Justiça condena homem por pesca acima do limite permitido na região de Populina
A Justiça da comarca de Estrela d’Oeste condenou um homem a um ano de detenção em regime aberto pelo crime de pesca em quantidade superior à permitida por lei. A sentença foi proferida pela juíza Carolina Gonzalez Azevedo Tassinari, da 1ª Vara, e envolve um caso ocorrido em 11 de abril de 2024, na Represa do Porto Amaral, localizada no município de Populina, interior de São Paulo.
De acordo com o processo, o réu foi flagrado em companhia de outro pescador com 38,850 kg de peixes da espécie “porquinho”, número que excede o limite legalmente permitido para pescadores amadores, que é de 10 kg e um exemplar, conforme estabelece a Lei de Crimes Ambientais (Lei nº 9.605/98).
A abordagem foi realizada por policiais ambientais, que encontraram os peixes sendo transportados em um veículo. O excesso de 18,850 kg foi apreendido e posteriormente doado.
Durante o processo, o réu confessou a prática, mas alegou desconhecimento da legislação ambiental. No entanto, a magistrada considerou que o erro de proibição foi evitável, destacando que se tratava de um pescador habitual, que deveria estar ciente das regras de pesca, cujas informações são amplamente divulgadas e de fácil acesso.
A juíza decidiu não substituir a pena privativa de liberdade por restritivas de direitos, como prestação de serviços comunitários, em razão de maus antecedentes e reincidência do acusado.

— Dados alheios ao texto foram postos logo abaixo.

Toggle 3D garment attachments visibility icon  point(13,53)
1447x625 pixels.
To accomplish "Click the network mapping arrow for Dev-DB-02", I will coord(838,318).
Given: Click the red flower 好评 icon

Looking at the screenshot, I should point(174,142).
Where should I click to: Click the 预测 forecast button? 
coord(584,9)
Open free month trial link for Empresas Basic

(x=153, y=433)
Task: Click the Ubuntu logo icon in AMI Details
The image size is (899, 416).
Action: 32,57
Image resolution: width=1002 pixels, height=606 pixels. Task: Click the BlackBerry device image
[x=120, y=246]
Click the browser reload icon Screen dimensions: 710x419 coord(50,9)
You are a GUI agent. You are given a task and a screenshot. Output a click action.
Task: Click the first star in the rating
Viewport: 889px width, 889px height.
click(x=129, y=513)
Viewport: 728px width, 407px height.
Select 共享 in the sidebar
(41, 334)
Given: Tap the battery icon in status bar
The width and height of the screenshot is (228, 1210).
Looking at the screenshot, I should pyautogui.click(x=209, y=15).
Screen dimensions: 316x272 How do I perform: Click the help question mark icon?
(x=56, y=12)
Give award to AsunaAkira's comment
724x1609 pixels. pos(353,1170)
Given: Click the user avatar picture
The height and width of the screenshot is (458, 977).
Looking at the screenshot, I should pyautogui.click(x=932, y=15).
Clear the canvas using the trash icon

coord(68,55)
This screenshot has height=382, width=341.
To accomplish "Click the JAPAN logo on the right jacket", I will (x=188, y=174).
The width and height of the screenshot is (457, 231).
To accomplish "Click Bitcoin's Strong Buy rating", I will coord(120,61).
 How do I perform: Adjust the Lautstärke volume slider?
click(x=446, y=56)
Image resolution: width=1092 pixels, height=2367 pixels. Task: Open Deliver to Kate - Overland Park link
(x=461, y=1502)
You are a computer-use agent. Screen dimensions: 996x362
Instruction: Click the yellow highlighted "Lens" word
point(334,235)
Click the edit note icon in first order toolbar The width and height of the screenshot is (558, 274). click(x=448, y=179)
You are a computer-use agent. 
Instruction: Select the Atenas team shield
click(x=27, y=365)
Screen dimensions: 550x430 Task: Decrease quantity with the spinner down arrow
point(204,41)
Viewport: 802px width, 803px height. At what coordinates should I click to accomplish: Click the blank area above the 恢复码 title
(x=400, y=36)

A pena de multa criminal também não foi aplicada, pois ele já havia sido penalizado administrativamente com o valor de R$ 1.377,00.
O réu respondeu ao processo em liberdade e ainda poderá recorrer da decisão. O caso chama a atenção para a importância do conhecimento das leis ambientais e do respeito às normas que visam à preservação dos recursos naturais.